Congenital diaphragmatic hernia repair via fetal surgery

Congenital diaphragmatic hernia (CDH) is another condition that historically could be treated only after birth. In CDH, the diaphragm (the muscle that separates the abdomen and the chest) doesn’t fully close during development. As a result, abdominal organs can protrude into the chest cavity, which can affect lung development.

According to Dr. Bahtiyar, severe forms of this condition once carried a relatively poor prognosis, but that is no longer true. “In the past, it might lead to a situation where, after the baby is born, the survival rate was—or was expected to be—very low. It could be severely life-limiting,” he explains. “But now, we can, in utero, place a balloon temporarily in the fetus’s trachea. The fluids that accumulate behind the balloon help the lungs to expand and develop, which, in turn, helps the abdominal cavity to extend because it pushes the bowel down.”

This makes the actual postnatal repair procedure more likely to be successful, Dr. Bahtiyar notes.

Fetal anemia: diagnosis and treatment advances with fetal surgery

Fetal anemia, in which there is an insufficient number of red blood cells, is another area in which important treatment strides have been made. In the most severe cases, fetal anemia can lead to heart failure. Fetal anemia most commonly occurs when the mother and baby have incompatible blood types [also called Rh incompatibility], Dr. Bahtiyar says.

Advances in ultrasound techniques mean that doctors can now detect anemia in the womb before it leads to fetal heart failure. The treatment for this condition is an intrauterine blood transfusion.

“In the past, we would put the blood in the abdominal cavity of the fetus, and it would be absorbed from there slowly. But it was unreliable,” Dr.

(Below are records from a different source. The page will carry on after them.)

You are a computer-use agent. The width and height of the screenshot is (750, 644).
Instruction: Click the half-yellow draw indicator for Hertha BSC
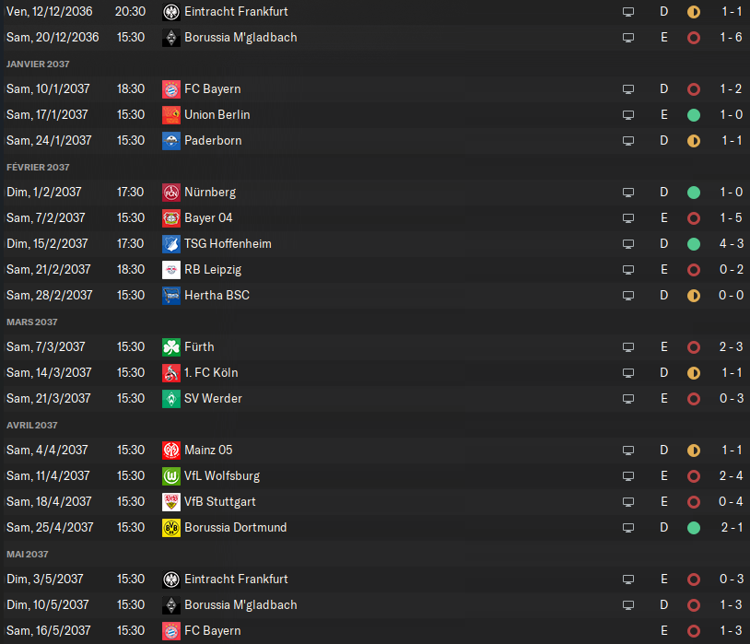(x=694, y=296)
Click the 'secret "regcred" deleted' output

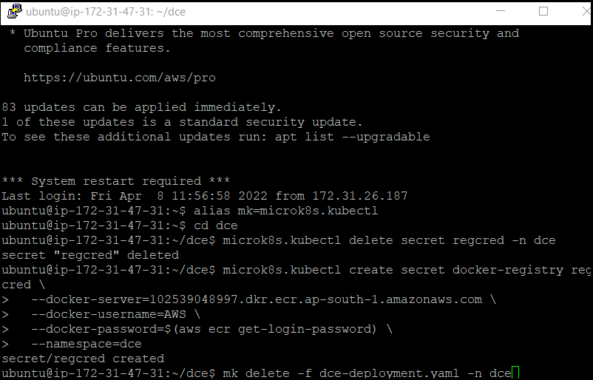[x=90, y=255]
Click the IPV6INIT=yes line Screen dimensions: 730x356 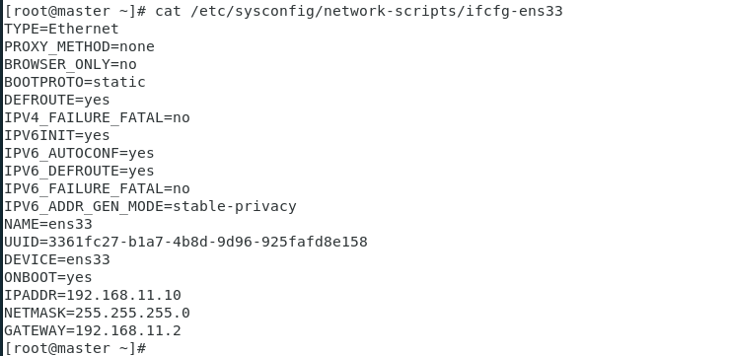pyautogui.click(x=57, y=135)
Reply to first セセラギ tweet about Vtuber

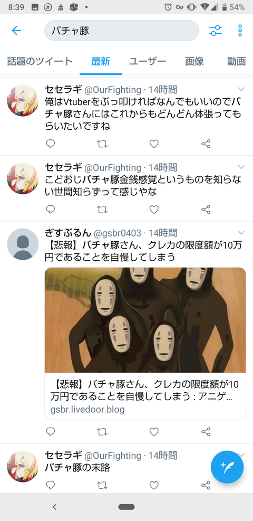[x=51, y=144]
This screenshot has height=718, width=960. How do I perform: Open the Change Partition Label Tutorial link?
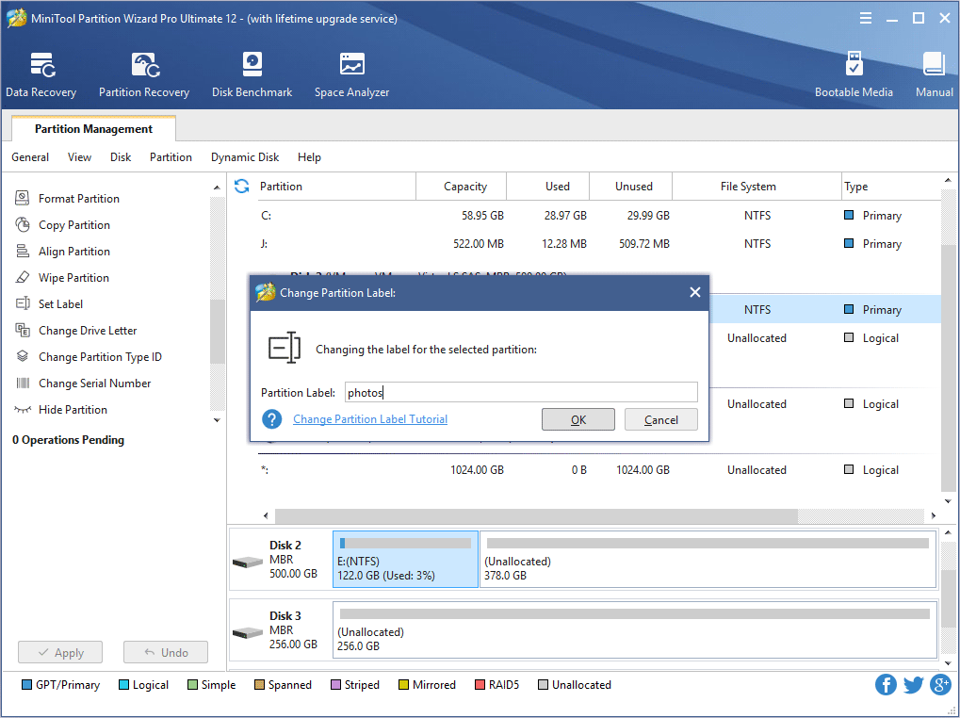coord(369,418)
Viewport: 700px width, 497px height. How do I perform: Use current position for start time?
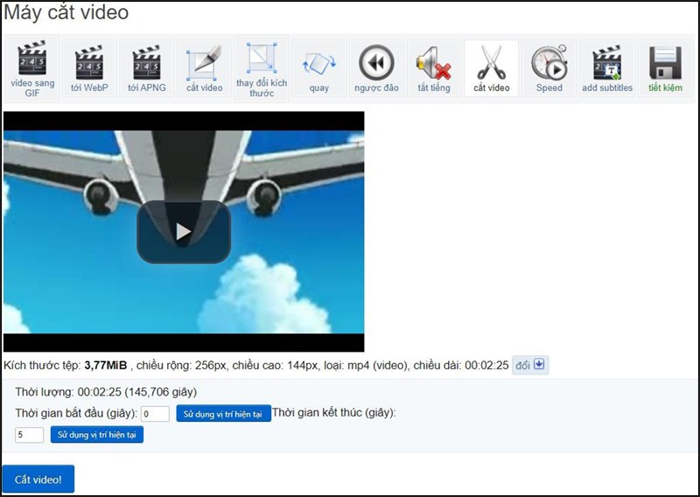tap(222, 414)
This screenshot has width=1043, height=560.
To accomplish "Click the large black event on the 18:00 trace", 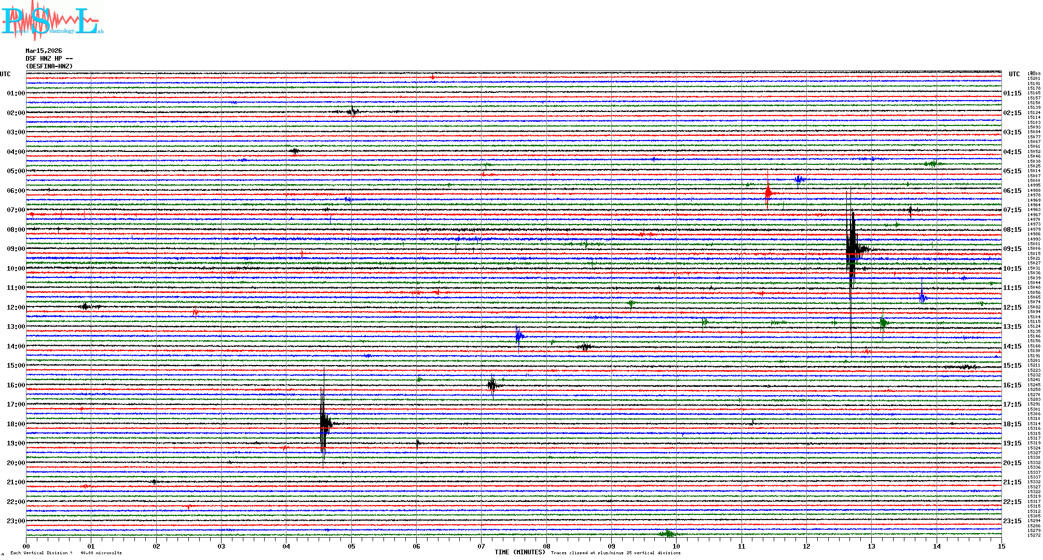I will pos(324,423).
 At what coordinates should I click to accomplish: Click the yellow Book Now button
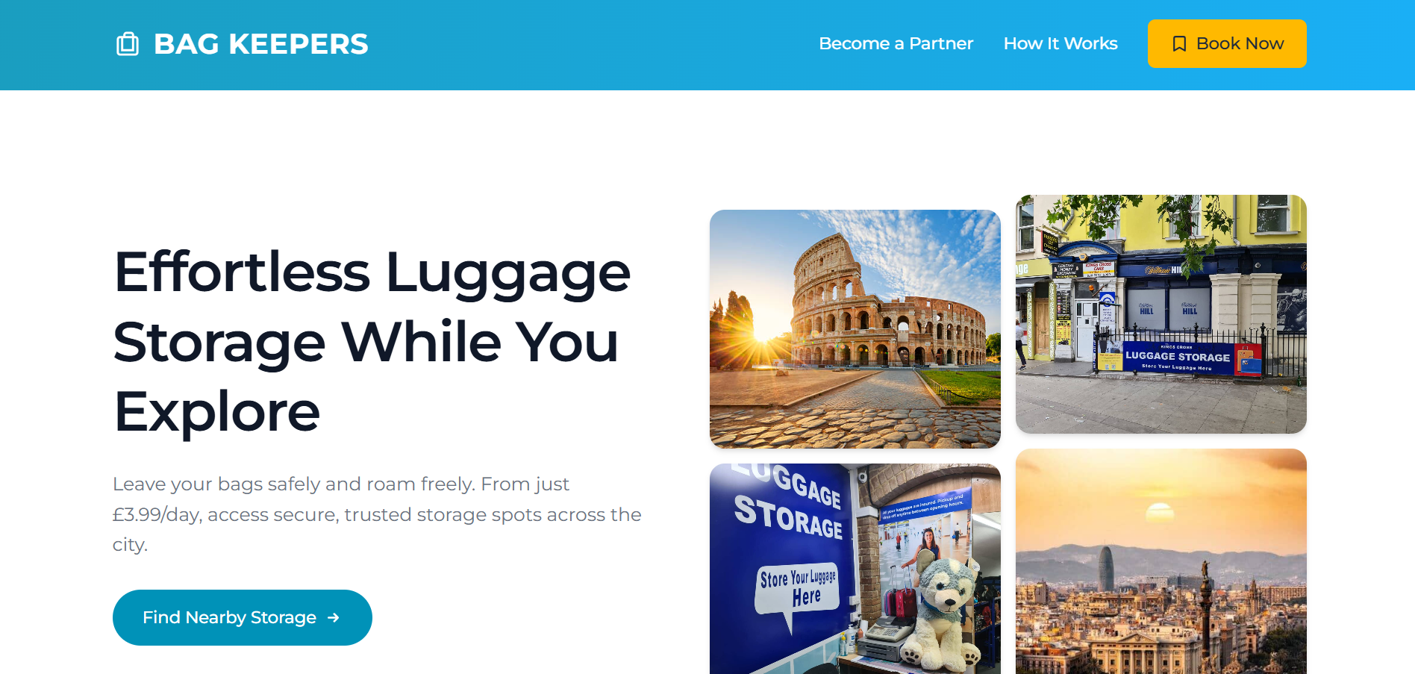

Bahtiyar says. “We had to use estimates on how much blood to put in, which was crude, and there was a risk of injury to the bowel.”

Now, the solution is to place a needle into the umbilical vein of the fetus. “First, we diagnose the suspected anemia through ultrasound. Then, we confirm it by taking a blood sample, and then we know how much to increase the amount of blood,” he says. “Then, very precisely, we give blood and repeat it as many times as necessary.”

Transfusion, Dr. Bahtiyar explains, corrects anemia temporarily. “This is why we need to do it multiple times during pregnancy,” he says. “The condition corrects itself after birth as the maternal antibodies, which are responsible for the anemia, wash out shortly after the baby is born.”

In some cases, such as with fetal anemia and twin-to-twin transfusion syndrome, fetal procedures can cure a problem, but in other situations, it’s more about improving the medical complication. So, it is important to realize that just because certain surgical procedures can be done while the baby is still in the womb, it is the parents’ choice as to whether one should be done.

“Sometimes, it’s about decreasing the severity of the disease when nothing can completely make it go away,” Dr. Bahtiyar says. “We are not here to make decisions for the patient. We are there to listen and to help them make decisions that are right for them.”